Representative quotes highlighted by Robbins et al also reveal that prostate cancer patients often suffer from severe insomnia, indicating lack of sleep-related patient education initiatives. Additionally, quotes by caregivers also underscore that there is a general lack of information on how to address sleep disruptions for patients they attend to. This is a missed opportunity, as evidence suggests that nutritional therapy (soy supplementation, for example) and combination of resistance training with aerobic exercise may improve cancer related fatigue and quality of life among prostate cancer patients [3], although less is known about effective interventions that would improve sleep. Furthermore, disturbances in sleep have expensive implications for health care spending and workplace absenteeism—with prostate cancer survivorship phase accounting for 50% of total cancer care related costs [4]. Studies that have investigated this relationship report that sleep disturbances significantly increase the utilization of health care and workplace absenteeism, with the impact constituting 2% and 8%, respectively [4]. Given the exponential rise in overall health care spending in the United States, addressing costs stemming from preventable adverse events is urgent—this present study demonstrates that more creative interventions are wanting.  

Beyond economic and survivorship care concerns, this qualitative study paints a grim picture of the conversations happening in these online patient communities, with comments revealing a negative emotional state for many. While sleep disturbances are an important contributor for this development, lack of patient education can also engender greater confusion and distress. Findings from this study should spur greater interest and support for devising and implementing patient-centered initiatives that improve sleep quality. This is required not only because these will likely improve the quality of life for prostate cancer patients, but also because we have a moral responsibility to provide comfort for these patients.

by Junaid Nabi

References

1.         Robbins R, Girardin JL, Chanko N, Combs, P, Byrne N, Loeb S Using data from an online health community to examine the impact of prostate cancer on sleep. BJU Int. 2020; 125(5).
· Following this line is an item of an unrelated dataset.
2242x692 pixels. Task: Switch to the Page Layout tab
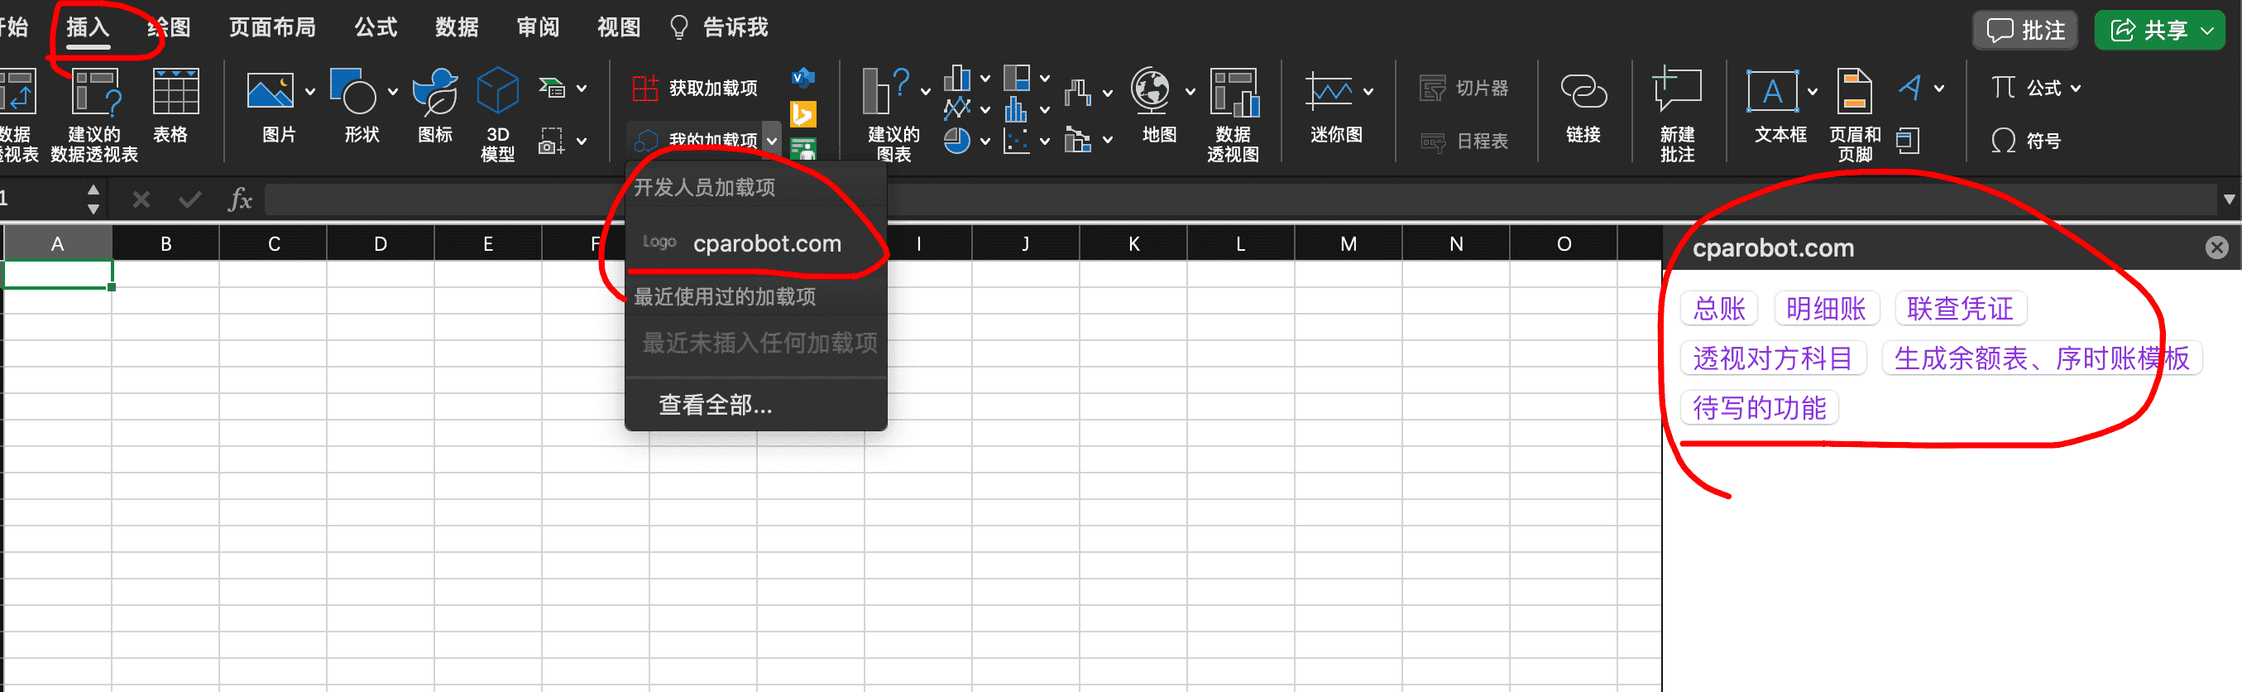272,28
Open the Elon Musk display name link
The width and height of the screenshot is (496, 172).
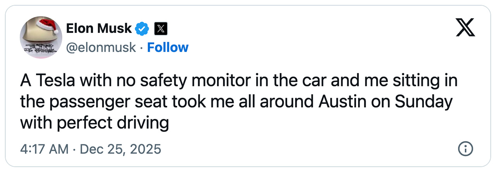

2.         Markt SC, Flynn-Evans EE, Valdimarsdottir UA, Sigurdardottir LG, Tamimi RM, Batista JL, et al. Sleep Duration and Disruption and Prostate Cancer Risk: a 23-Year Prospective Study. Cancer Epidemiol Biomarkers Prev. 2016;25(2):302-8.

3.         Baguley BJ, Bolam KA, Wright ORL, Skinner TL. The Effect of Nutrition Therapy and Exercise on Cancer-Related Fatigue and Quality of Life in Men with Prostate Cancer: A Systematic Review. Nutrients. 2017;9(9):1003.

4.         Gonzalez BD, Grandner MA, Caminiti CB, Hui S-KA. Cancer survivors in the workplace: sleep disturbance mediates the impact of cancer on healthcare expenditures and work absenteeism. Support Care Cancer. 2018;26(12):4049-55.